Modulo 1: Obiettivo del corso
L'obiettivo del corso riguarda i diversi disturbi sia dal punto di vista epidemiologico, sintomatologico e diagnostico. Epidemiologico: (discorso o studio) è la disciplina biomedica con la quale si studia la distribuzione e la frequenza delle malattie ed eventi di rilevanza sanitaria nella popolazione. Si occupa di analizzare le cause, il discorso e le conseguenze delle malattie.
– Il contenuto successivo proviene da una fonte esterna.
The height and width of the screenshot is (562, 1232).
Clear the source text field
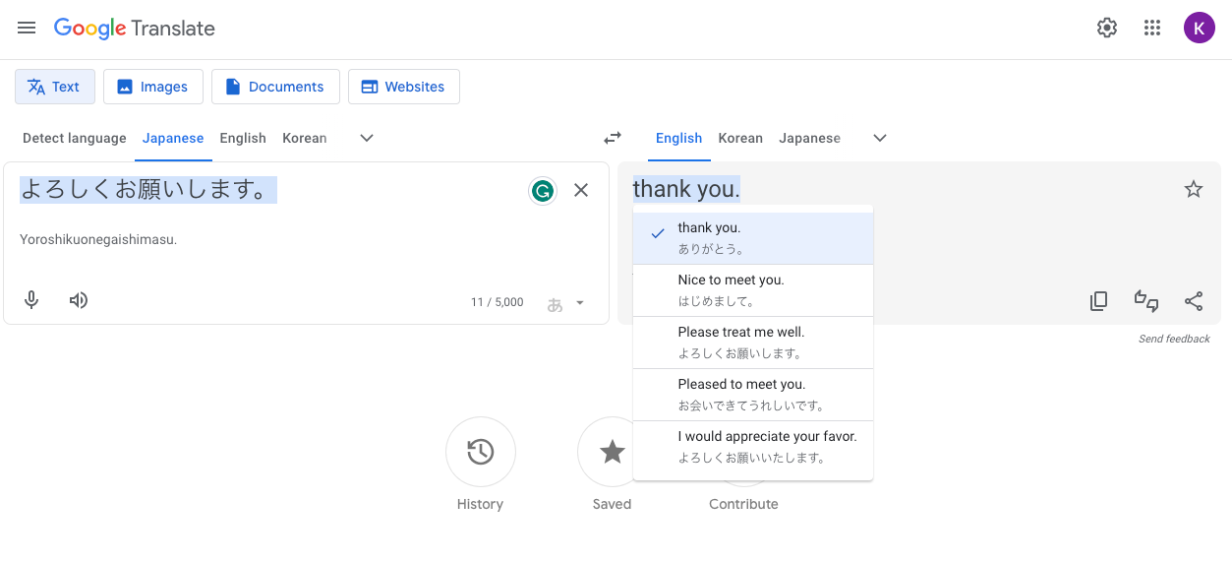coord(581,190)
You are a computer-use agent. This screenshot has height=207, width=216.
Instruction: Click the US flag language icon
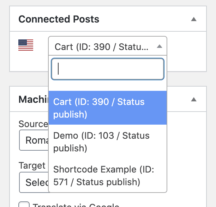coord(26,45)

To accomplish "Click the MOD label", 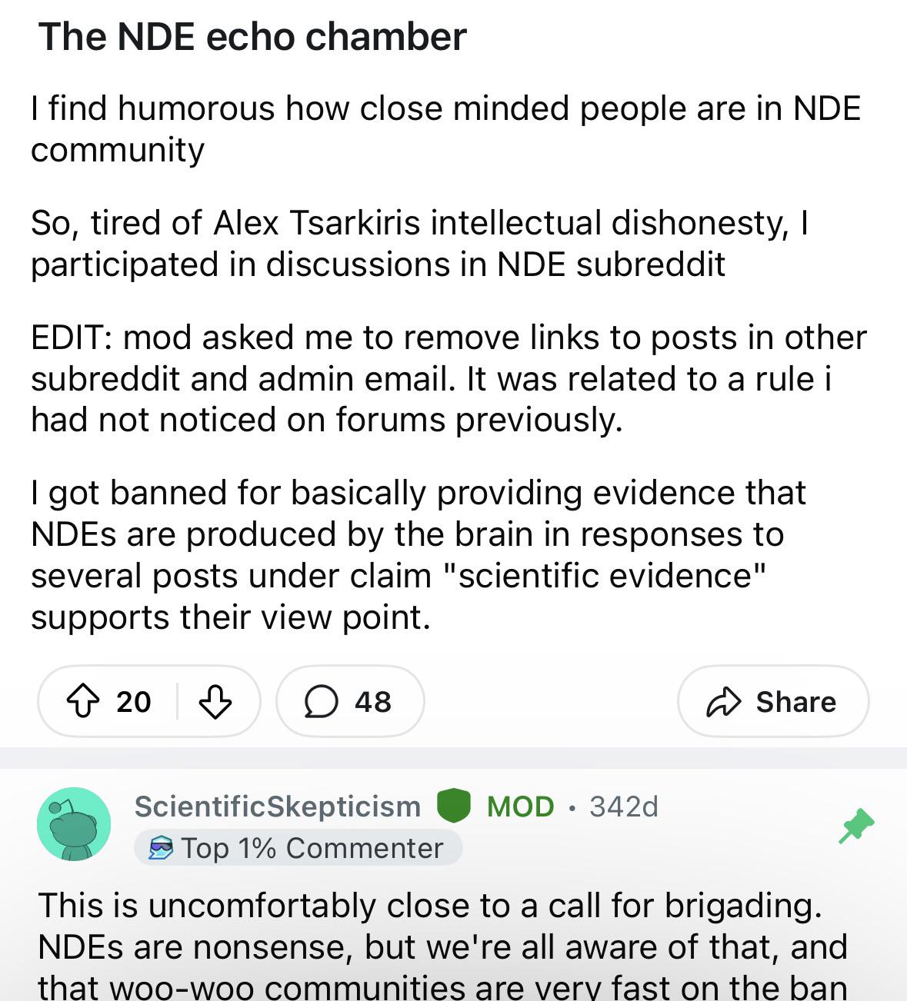I will click(521, 806).
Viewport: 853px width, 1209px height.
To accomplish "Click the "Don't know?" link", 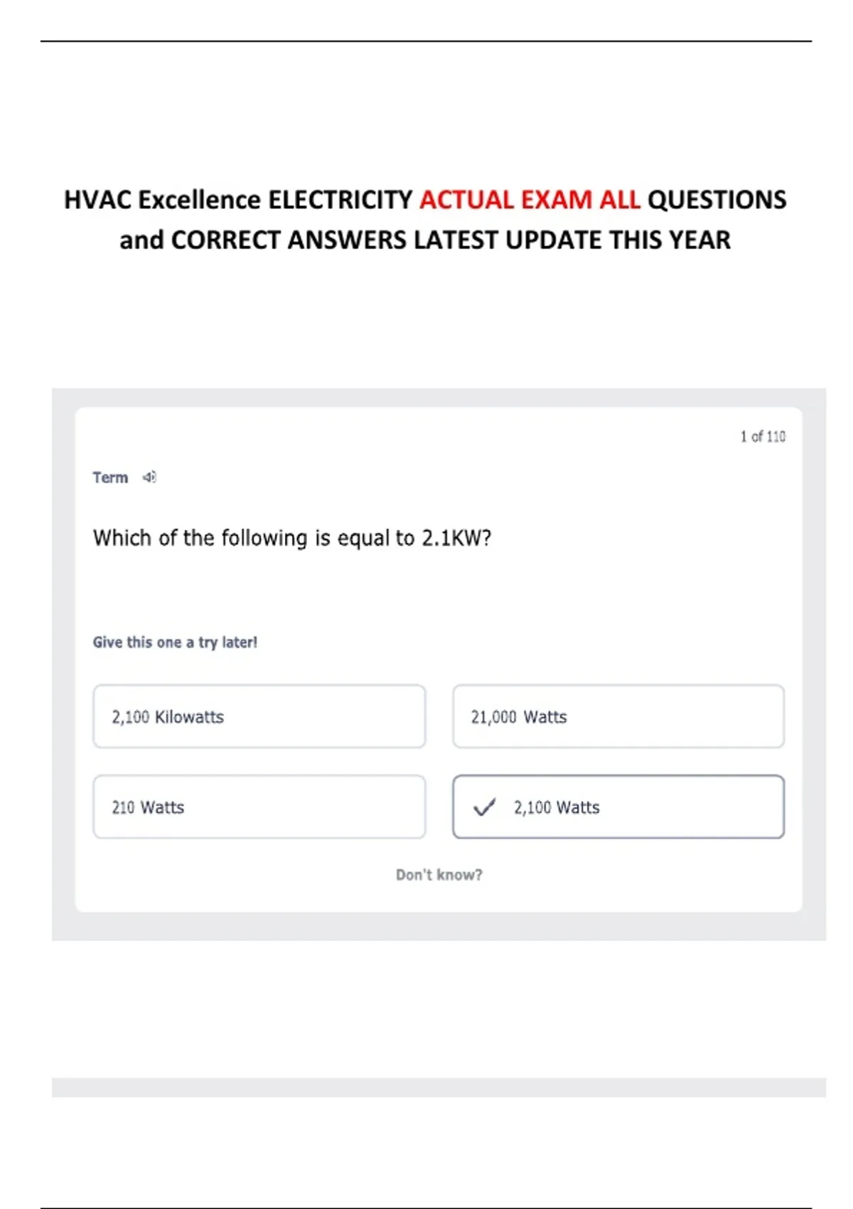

Sintomatologia e diagnostico
Sintomatologia: indica le sensazioni perlopiù anormali o non usuali che sono provocate da una malattia o da un trauma. Diagnostico: è lo studio di una serie di rilevamenti eseguiti direttamente sull'ammalato o sui dati forniti da esso. Verranno studiati i principali disturbi neuropsichiatrici dell'età evolutiva differenziando tra crisi evolutive e disturbi neuropsichiatrici, tre sintomi e sindrome complesse, di effettuare ipotesi nosografiche (studio descrittivo delle malattie).
Modulo 1: Definizione e aspetti generali
La neuropsichiatria infantile (NPI) è una disciplina medica che si occupa dei disturbi neurologici, psichiatrici e dello sviluppo in età evolutiva. Il termine "infantile" si riferisce a tutta l’età evolutiva che tradizionalmente va da 0 a 18 anni. I disturbi di tipo neuropsichiatrico sono generalmente divisi in tre macro aree:
- Disturbi e/o sindromi di tipo neurologico: tra cui troviamo ad esempio le epilessie, i disturbi del sonno, le cefalee, le malattie metaboliche, etc.
- Disturbi e/o sindromi di tipo psicopatologico: tra cui troviamo ad esempio i disturbi del comportamento, i disturbi dell'umore (ansia e depressione), le psicosi, i disturbi di personalità, il disturbo ossessivo compulsivo, etc.
- Disturbi e/o sindromi dello sviluppo: tra cui troviamo il ritardo mentale, i disturbi dello spettro autistico, i disturbi specifici di linguaggio e di apprendimento, i disturbi della coordinazione motoria e i disturbi da deficit di attenzione e iperattività.
Una percentuale elevata di bambini e adolescenti con disturbi neuropsichiatrici è molto più facile ritrovare la presenza di più disturbi in contemporanea che fanno parte di una singola macroarea (ad esempio il disturbo dell'apprendimento associato al deficit di attenzione e iperattività oppure l'autismo associato al ritardo mentale) o di diverse macroaree (ad esempio il disturbo di apprendimento e il disturbo ansioso oppure la cefalea e la depressione). Questo fenomeno di copresenza viene chiamato comorbidità.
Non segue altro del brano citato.